The 2017 Musical Theatre Company and Band, as the glossy programme states is their collective name, were performing even before the performance. (They weren’t always glossy programmes: in previous years they were clearly ones put together using MS Word and whacked through a monochrome printer in the office.) Chart music seemed to be in vogue on a smaller stage set up near the bar at the rear of the stalls, with only piano accompaniment. Among the songs performed were ‘Walking in Memphis’, made famous by either Marc Cohn or Cher, or both if you are so inclined, and ‘I Want It That Way’, a Backstreet Boys tune.
There is nothing to be achieved in detailing what goes on in this musical adaptation of Love’s Labour’s Lost. For that you may read any synopsis of the Shakespeare play. Or even just read the Shakespeare play. That seems to me to be the biggest problem. At least when West Side Story was derived from Romeo and Juliet, some pains were taken to ensure the right amount of changes from the older story, such that it is unmistakably that older story, but set in more relatively contemporary times.

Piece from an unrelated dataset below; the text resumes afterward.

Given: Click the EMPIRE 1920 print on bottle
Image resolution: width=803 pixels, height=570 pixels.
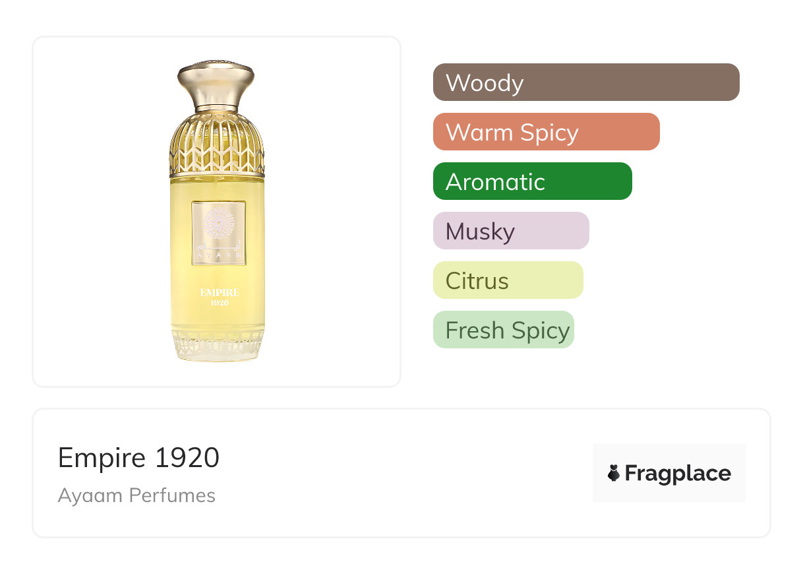Looking at the screenshot, I should [220, 296].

All the writers of this version of Love’s Labour’s Lost seem to have done is transport the show to the United States but keep all the characters the same. The whole thing thus becomes rather bizarre. What part of the United States ever had a King (Benjamin Forehlich)? Aside from Elvis Presley, I mean, and this show never goes anywhere near his style of music. I daresay it might have been beneficial if it did; it might have jazzed things up a little. By ‘a little’, I mean a lot. Instead, the audience is subjected to ‘Labour of Love’, blank verse sung in the style of The Wanted. (Yes, I Googled ‘boy band’, not wanting to continue using The Beach Boys as a vocal harmony group reference, particularly as that group has not been top of the Billboard chart since 1988, and probably never will be number one ever again.)
Anyway, the humour was there, and this being a fresh-faced and up-for-it company, who have just spent close to a year of their lives being drilled and educated and trained and choreographed (etc, etc) in all things musical theatre, they certainly gave it some welly. But the modern-day setting for such an old story meant it all ended rather lazily, plot-wise, even by musical theatre standards.